Meskipun demikian, tidakkah benar bahwa banyak orang tidak lagi meminta maaf, sekalipun tidak menyangkut perkara hukum? Dalam keluarga, seorang istri mungkin meratap, ’Suami saya sama sekali tidak pernah meminta maaf.’ Di tempat kerja, seorang mandor mungkin mengeluh, ’Anak buah saya tidak mau mengakui kesalahannya, dan jarang sekali mereka meminta maaf.’ Di sekolah, seorang guru mungkin melaporkan, ’Anak-anak tidak dilatih untuk mengucapkan permisi.’

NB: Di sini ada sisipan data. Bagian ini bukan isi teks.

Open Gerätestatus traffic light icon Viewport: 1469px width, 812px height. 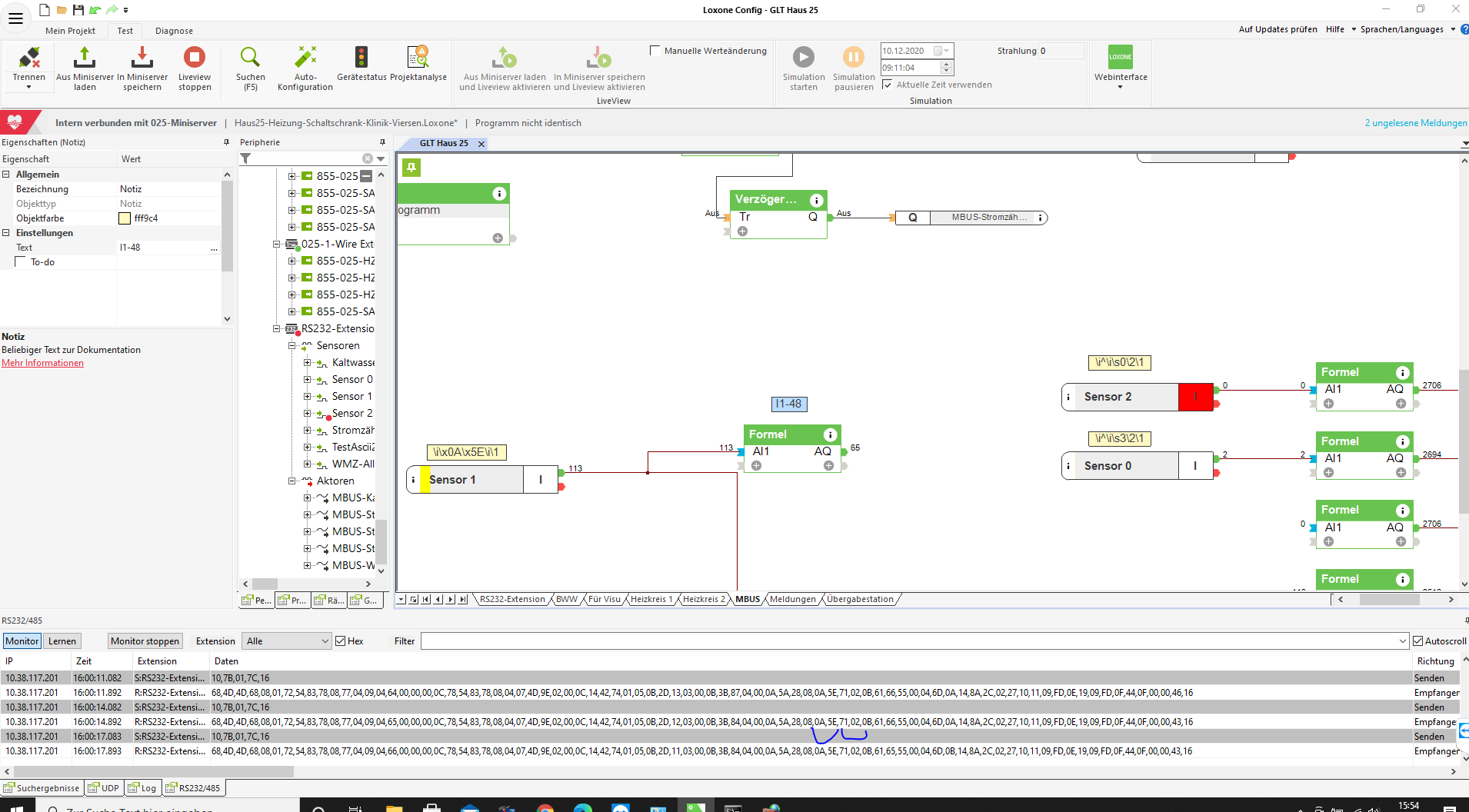[361, 58]
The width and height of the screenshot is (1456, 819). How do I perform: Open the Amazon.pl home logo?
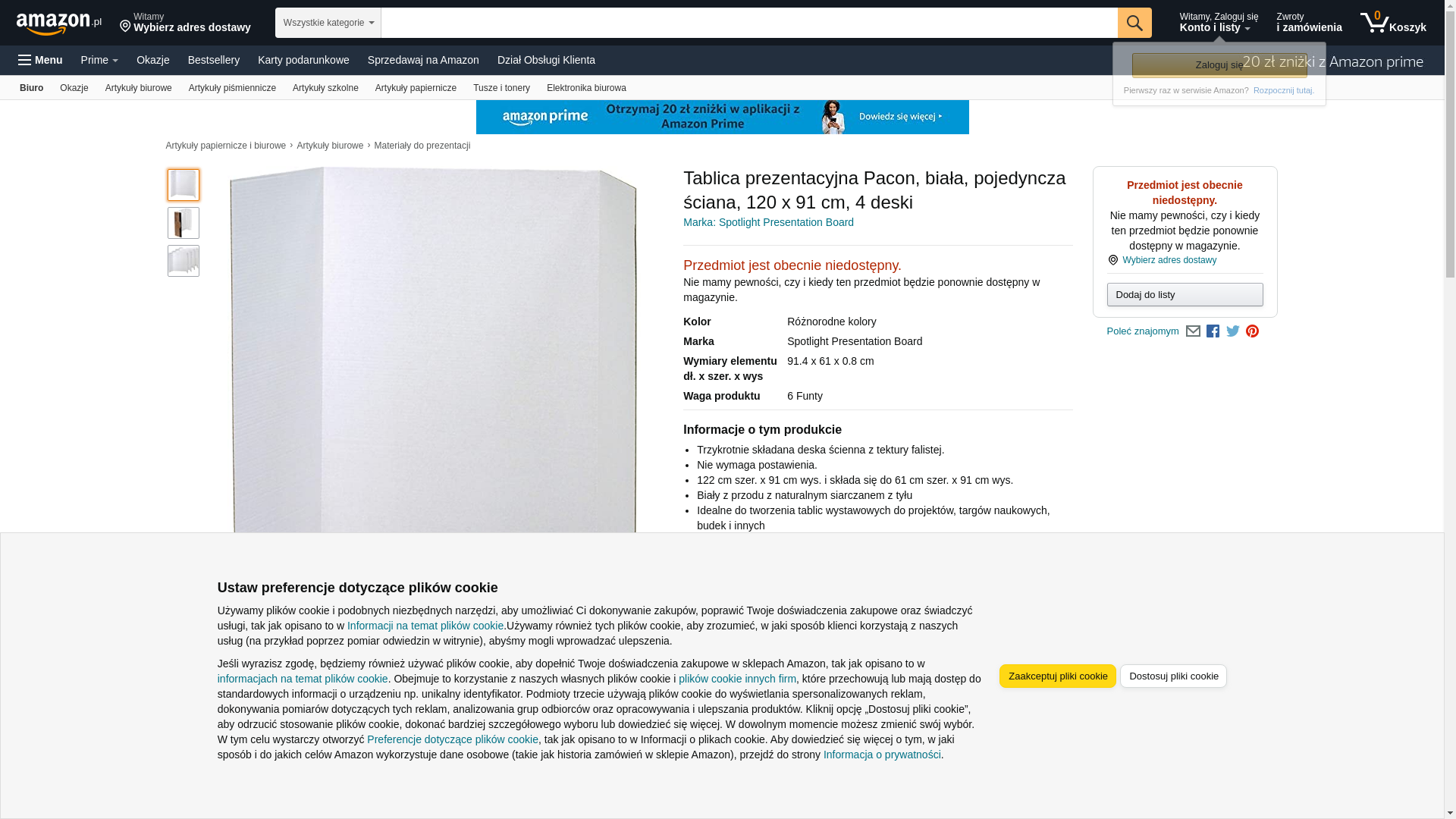click(59, 24)
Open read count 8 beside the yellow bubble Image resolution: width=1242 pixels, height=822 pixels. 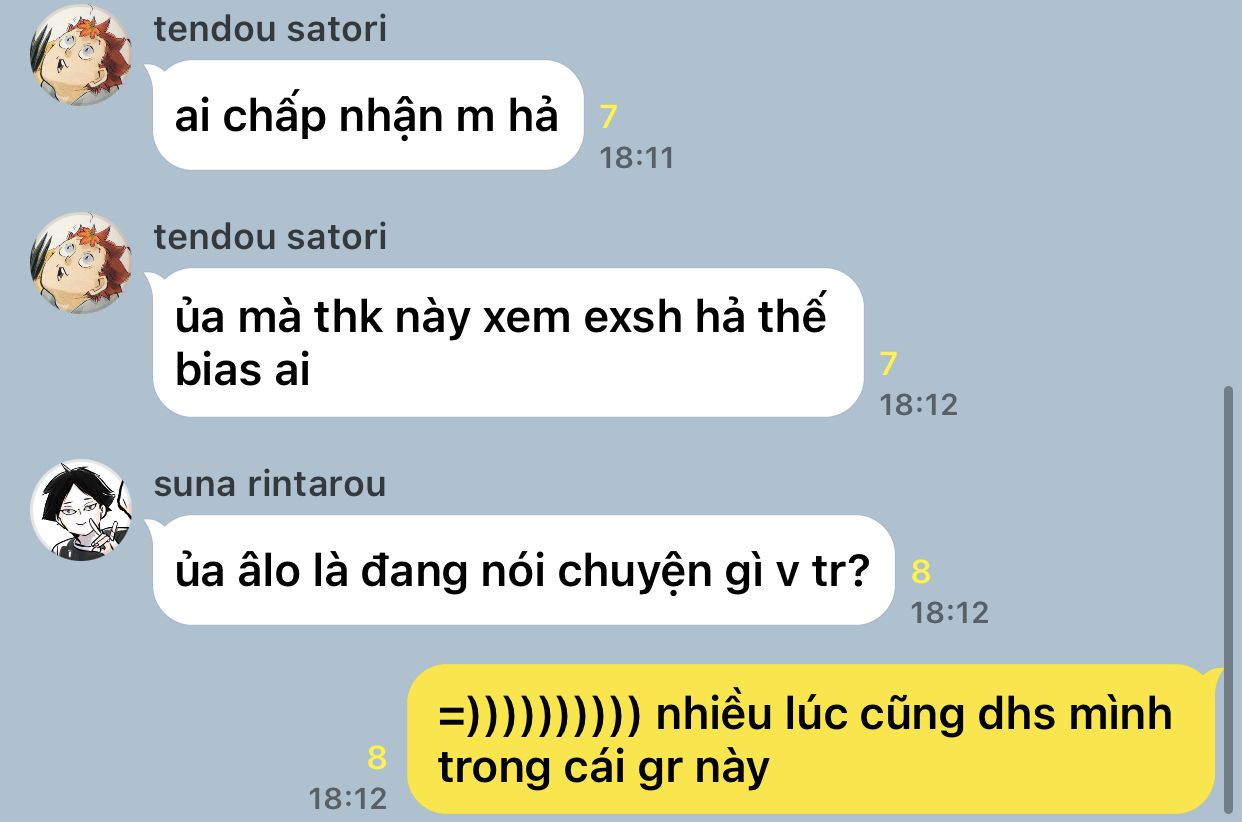[x=377, y=758]
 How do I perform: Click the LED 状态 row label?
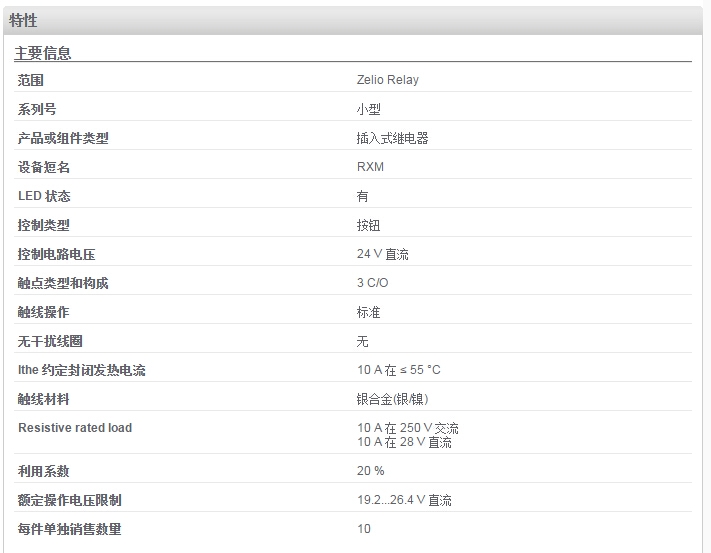44,196

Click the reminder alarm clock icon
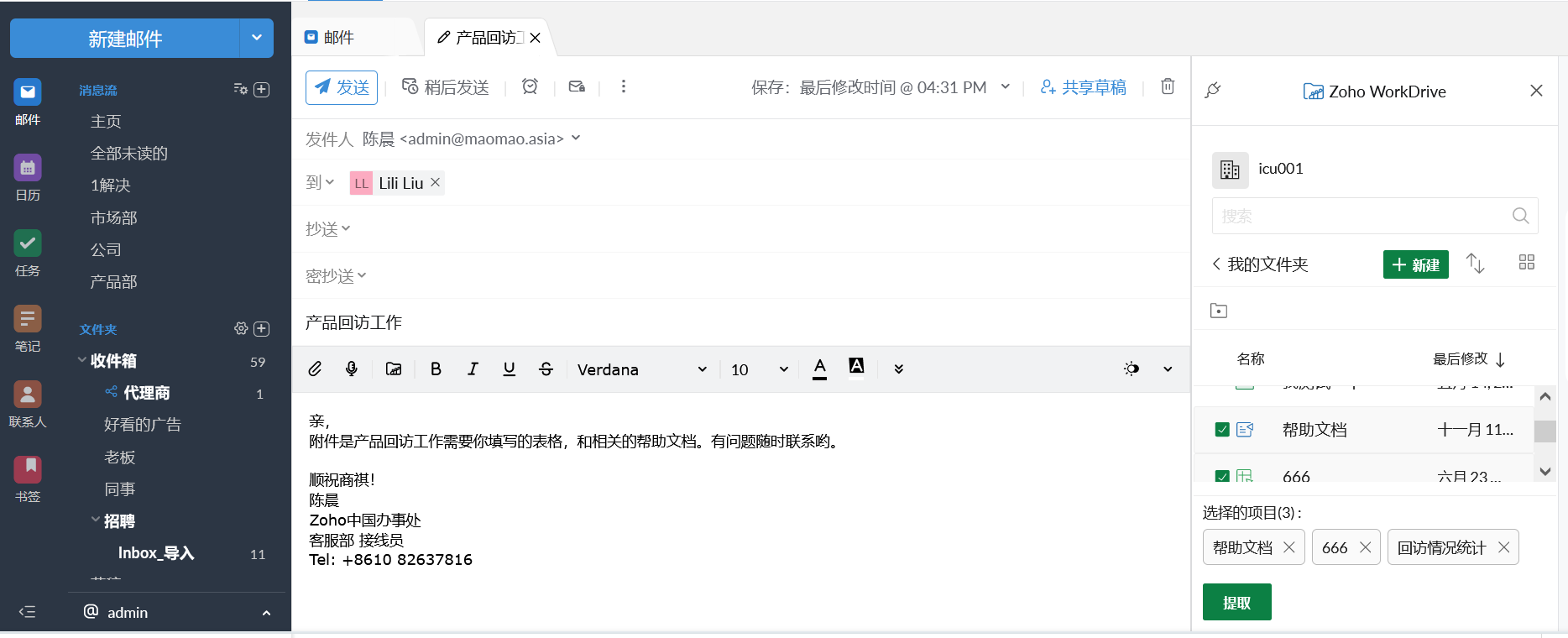[x=530, y=86]
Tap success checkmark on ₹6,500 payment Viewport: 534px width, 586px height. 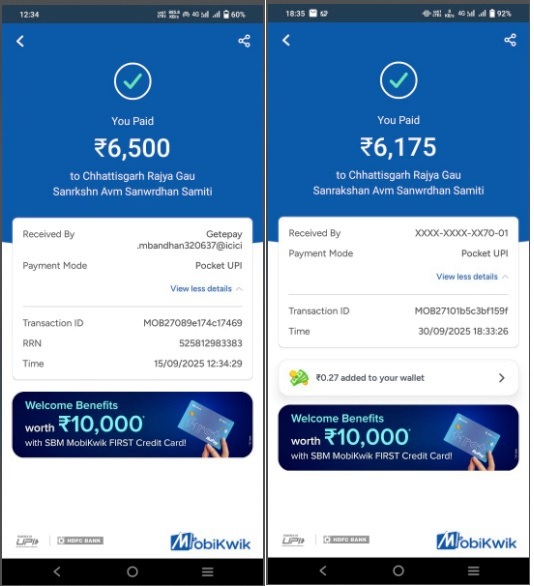[x=133, y=81]
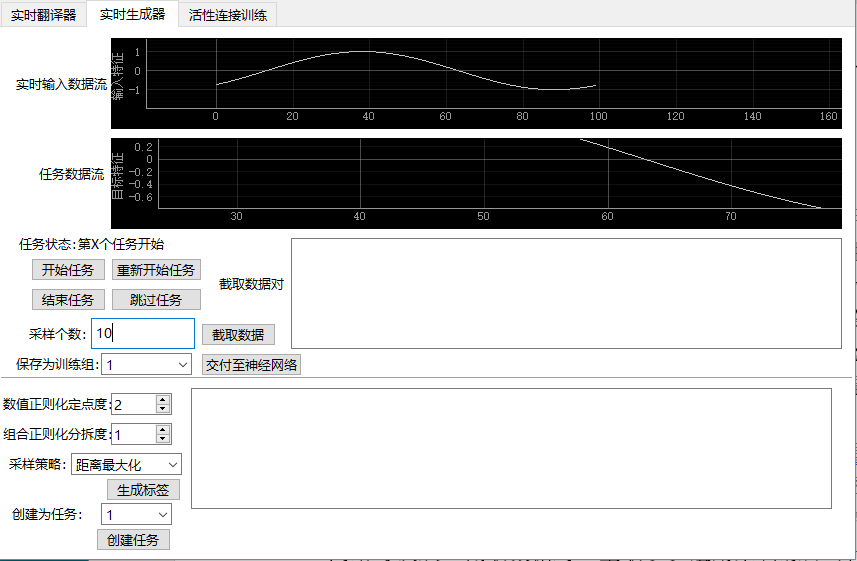Click inside the 截取数据对 text area
The width and height of the screenshot is (857, 561).
pyautogui.click(x=565, y=293)
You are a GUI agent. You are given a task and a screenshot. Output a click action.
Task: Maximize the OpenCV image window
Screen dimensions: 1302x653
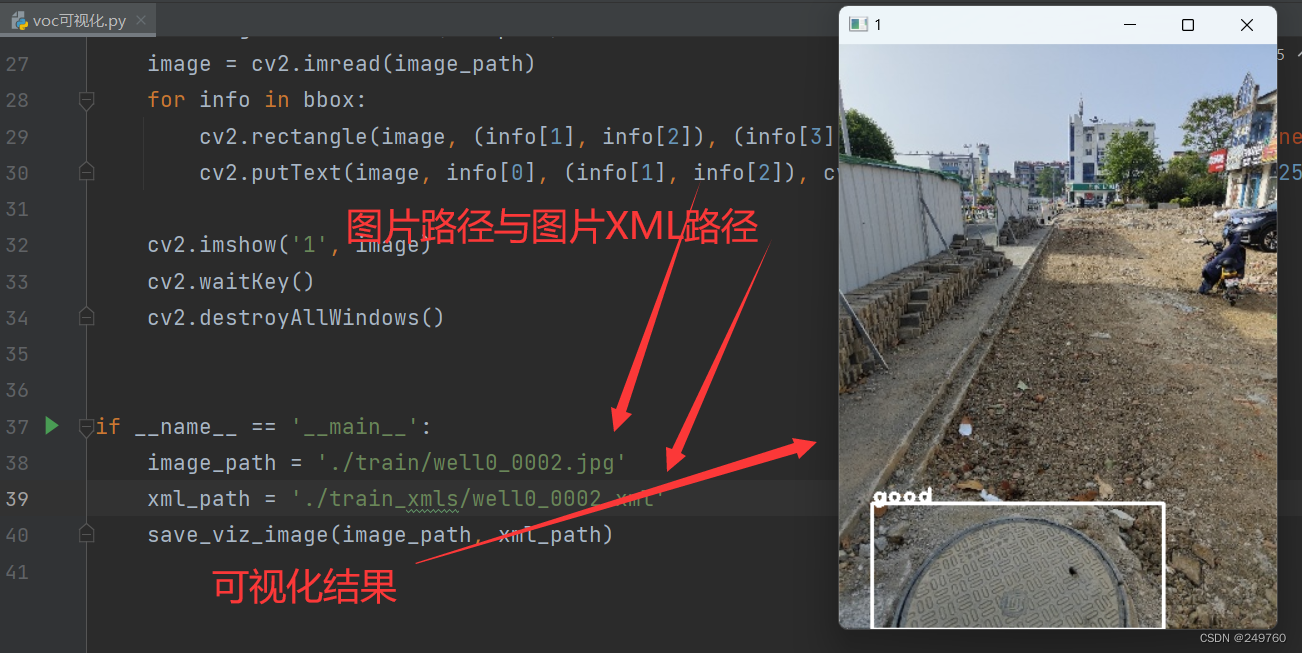1188,25
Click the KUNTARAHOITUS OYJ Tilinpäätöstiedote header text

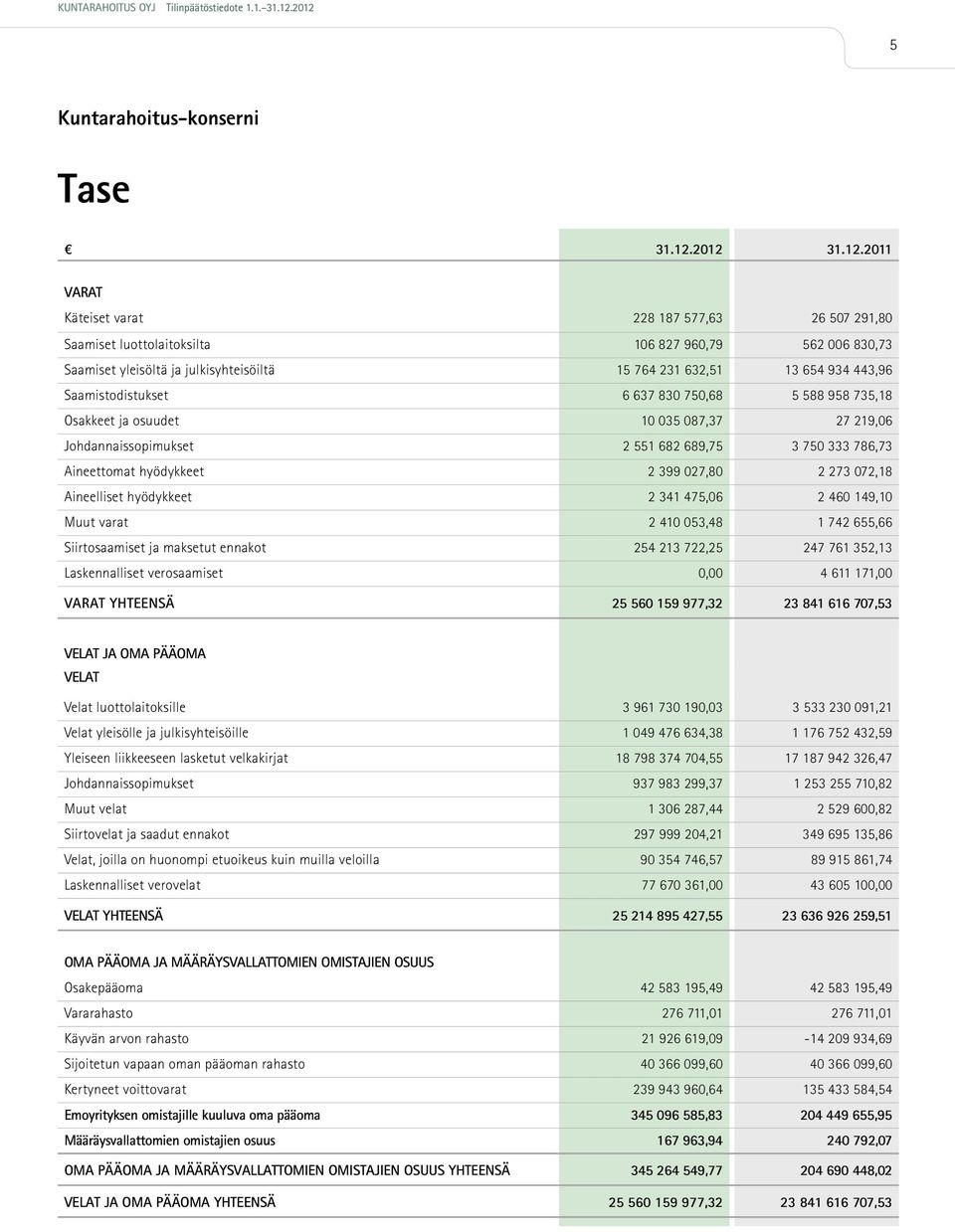point(187,7)
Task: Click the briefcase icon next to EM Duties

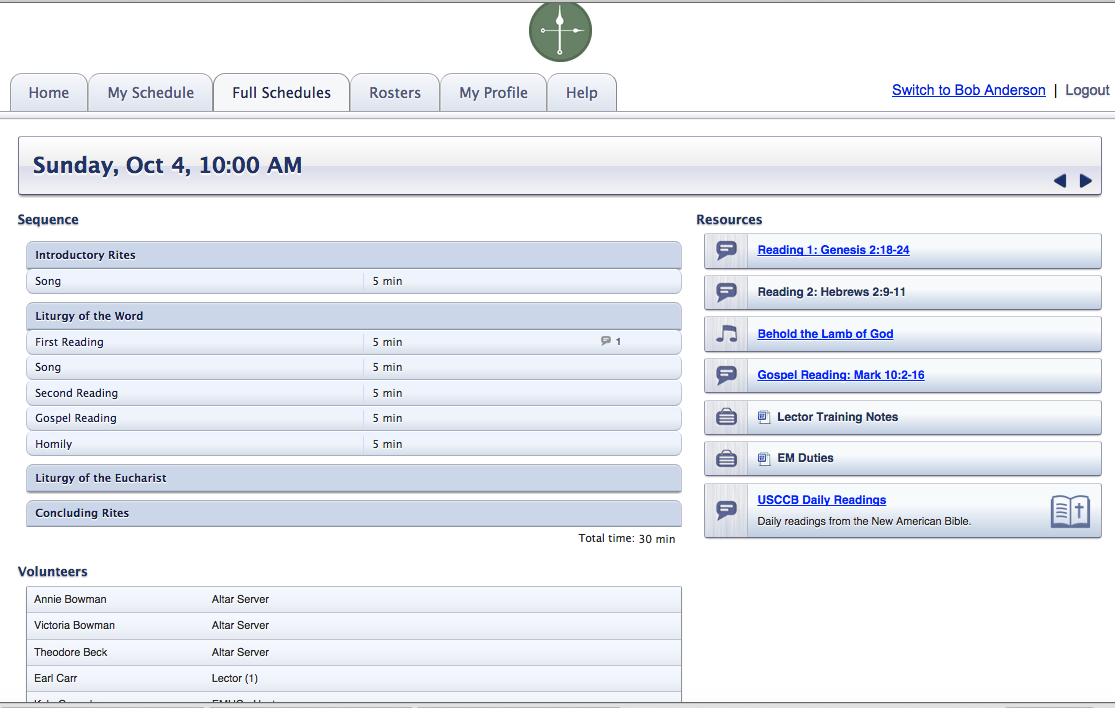Action: click(x=727, y=459)
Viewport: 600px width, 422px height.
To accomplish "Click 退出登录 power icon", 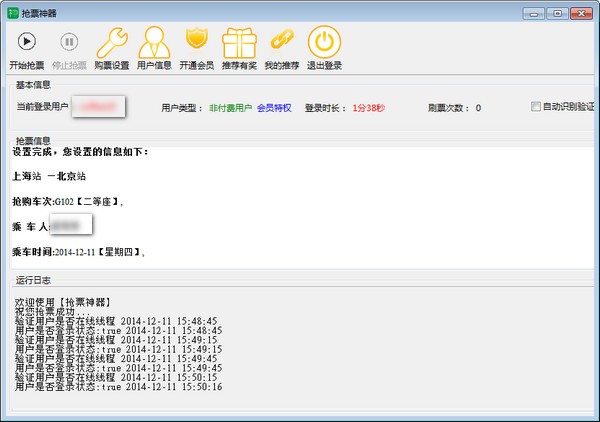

Satu alasan mengapa seseorang ragu-ragu meminta maaf barangkali adalah rasa takut ditolak. Karena khawatir akan ditanggapi dengan dingin, ia mungkin tidak menyatakan bagaimana perasaannya yang sesungguhnya. Malah orang yang disakiti mungkin sama sekali menghindari si pelanggar, sehingga sangat mempersulit upaya untuk rukun kembali.

Kurangnya kepedulian akan perasaan orang lain bisa jadi merupakan alasan lain mengapa beberapa orang ragu-ragu meminta maaf. Mereka mungkin berargumen, ’Meminta maaf tidak akan membatalkan kesalahan besar yang telah saya buat.’ Malah ada yang ragu-ragu meminta maaf karena konsekuensi yang mungkin timbul. Mereka bertanya-tanya, ’Apakah saya akan dianggap bertanggung jawab dan diminta membayar ganti rugi?’ Namun, kendala terbesar untuk mengakui kesalahan adalah kesombongan. Seseorang yang terlalu sombong untuk mengatakan ”maafkan saya” mungkin sama saja dengan mengatakan, ’Saya tidak ingin kehilangan muka dengan mengakui kesalahan saya. Itu akan melemahkan kedudukan saya.’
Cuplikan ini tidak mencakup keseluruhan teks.